Texas International Law Journal
- Discipline: Law, Comparative law, International law
- Language: English
- Edited by: William Hinson

Publication details
- Former names: Journal of the University of Texas International Law Society (1965), Texas International Law Forum (1965-1971)
- History: 1965-present
- Publisher: UT Law Publications (United States)

Standard abbreviations
- Bluebook: Tex. Int'l L.J.
- ISO 4: Tex. Int. Law J.

Indexing
- ISSN: 0163-7479
- OCLC no.: 1767354
- ISSN: 0040-4381
- ISSN: 0749-3460

Links
- Journal homepage;

= Texas International Law Journal =

The Texas International Law Journal (abbreviated as TILJ) is a student-edited law journal at the University of Texas School of Law.

==History and overview==
The journal was created in the wake of the Bay of Pigs Invasion and the Cuban Missile Crisis with the encouragement and support of E. Ernest Goldstein. It published its first issue in January 1965 and has been in continuous publication since. It has attracted noted authors, including former Supreme Court of the United States Justice William O. Douglas. Over the years, it has been cited by courts at all levels, including the Texas Supreme Court.

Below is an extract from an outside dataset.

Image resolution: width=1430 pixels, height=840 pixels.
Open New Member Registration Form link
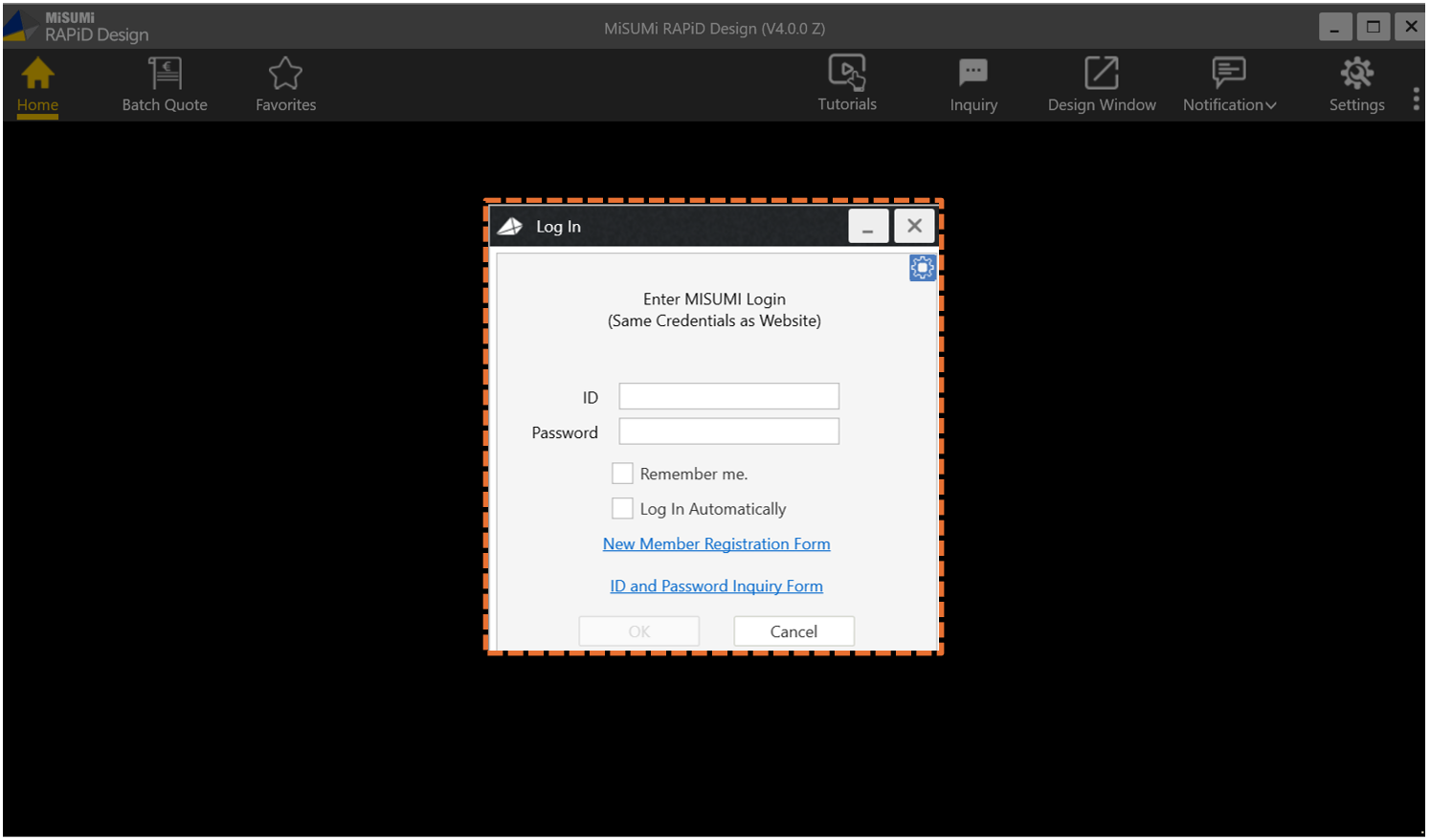pos(716,543)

Additionally, the journal organizes a symposium every year, with speakers from the United States and around the world. Recent titles include: A Conference on the Military Commissions Act, Representing Culture, Translating Human Rights, Judicialization and Globalization of the Judiciary, Symposium on International Litigation Honoring Russell J. Weintraub, International Symposium in Honor of Hans Baade: Teaching and Practicing Law in the 21st Century, Energy and International Law: Development, Litigation, and Regulation, Human Reproduction and International Law, and International Bankruptcy Law: Comparative and Transnational Approaches.